You are viewing a plain text version of this content. The canonical link for it is here.
Posted to yarn-issues@hadoop.apache.org by "Varun Saxena (JIRA)" <ji...@apache.org> on 2014/12/30 20:25:14 UTC
[jira] [Commented] (YARN-2958) RMStateStore seems to unnecessarily
and wrongly store sequence number separately
[ https://issues.apache.org/jira/browse/YARN-2958?page=com.atlassian.jira.plugin.system.issuetabpanels:comment-tabpanel&focusedCommentId=14261385#comment-14261385 ]
Varun Saxena commented on YARN-2958:
------------------------------------
[~jianhe] / [~zjshen], kindly review
> RMStateStore seems to unnecessarily and wrongly store sequence number separately
> --------------------------------------------------------------------------------
>
> Key: YARN-2958
> URL: https://issues.apache.org/jira/browse/YARN-2958
> Project: Hadoop YARN
> Issue Type: Bug
> Components: resourcemanager
> Reporter: Zhijie Shen
> Assignee: Varun Saxena
> Priority: Blocker
> Attachments: YARN-2958.001.patch, YARN-2958.002.patch, YARN-2958.003.patch
>
>
> It seems that RMStateStore updates last sequence number when storing or updating each individual DT, to recover the latest sequence number when RM restarting.
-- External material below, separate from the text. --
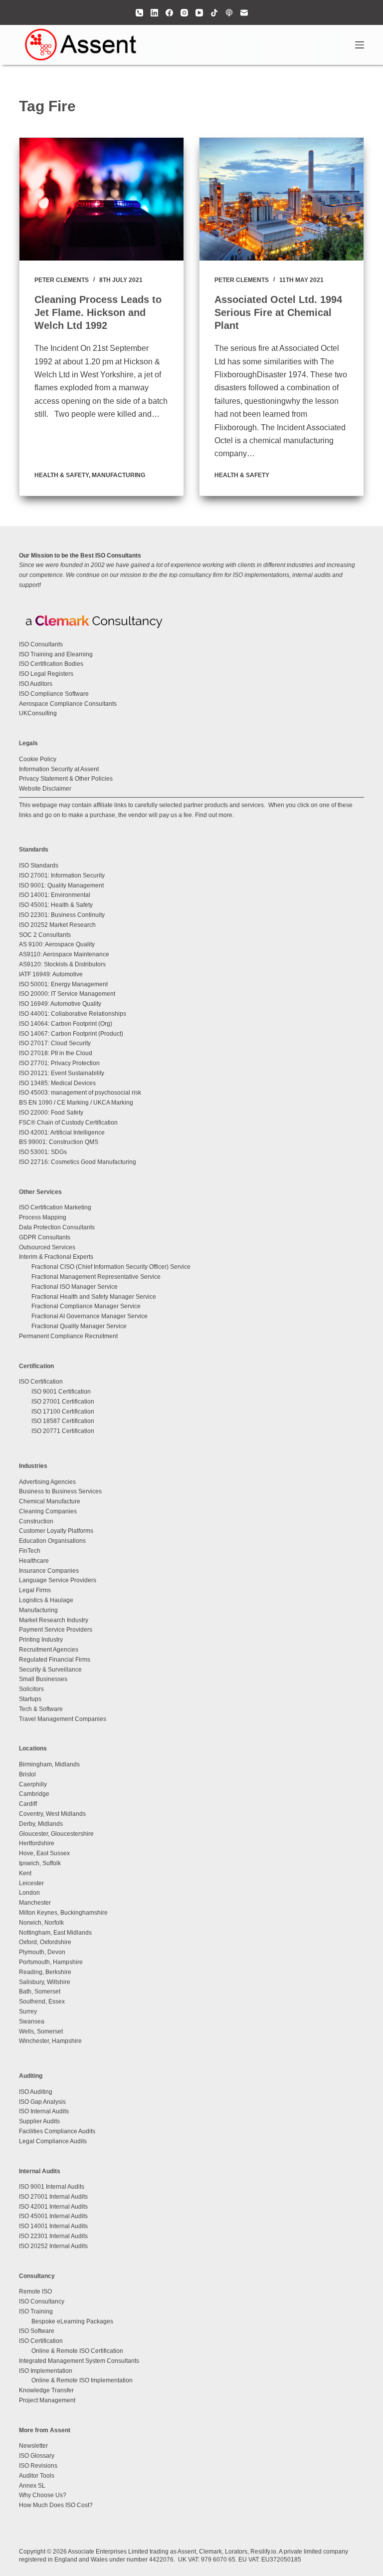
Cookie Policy (37, 759)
> First, the current logic seems to be problematic:
> {code}
> public synchronized void updateRMDelegationTokenAndSequenceNumber(
> RMDelegationTokenIdentifier rmDTIdentifier, Long renewDate,
> int latestSequenceNumber) {
> if(isFencedState()) {
> LOG.info("State store is in Fenced state. Can't update RM Delegation Token.");
> return;
> }
> try {
> updateRMDelegationTokenAndSequenceNumberInternal(rmDTIdentifier, renewDate,
> latestSequenceNumber);
> } catch (Exception e) {
> notifyStoreOperationFailed(e);
> }
> }
> {code}
> {code}
> @Override
> protected void updateStoredToken(RMDelegationTokenIdentifier id,
> long renewDate) {
> try {
> LOG.info("updating RMDelegation token with sequence number: "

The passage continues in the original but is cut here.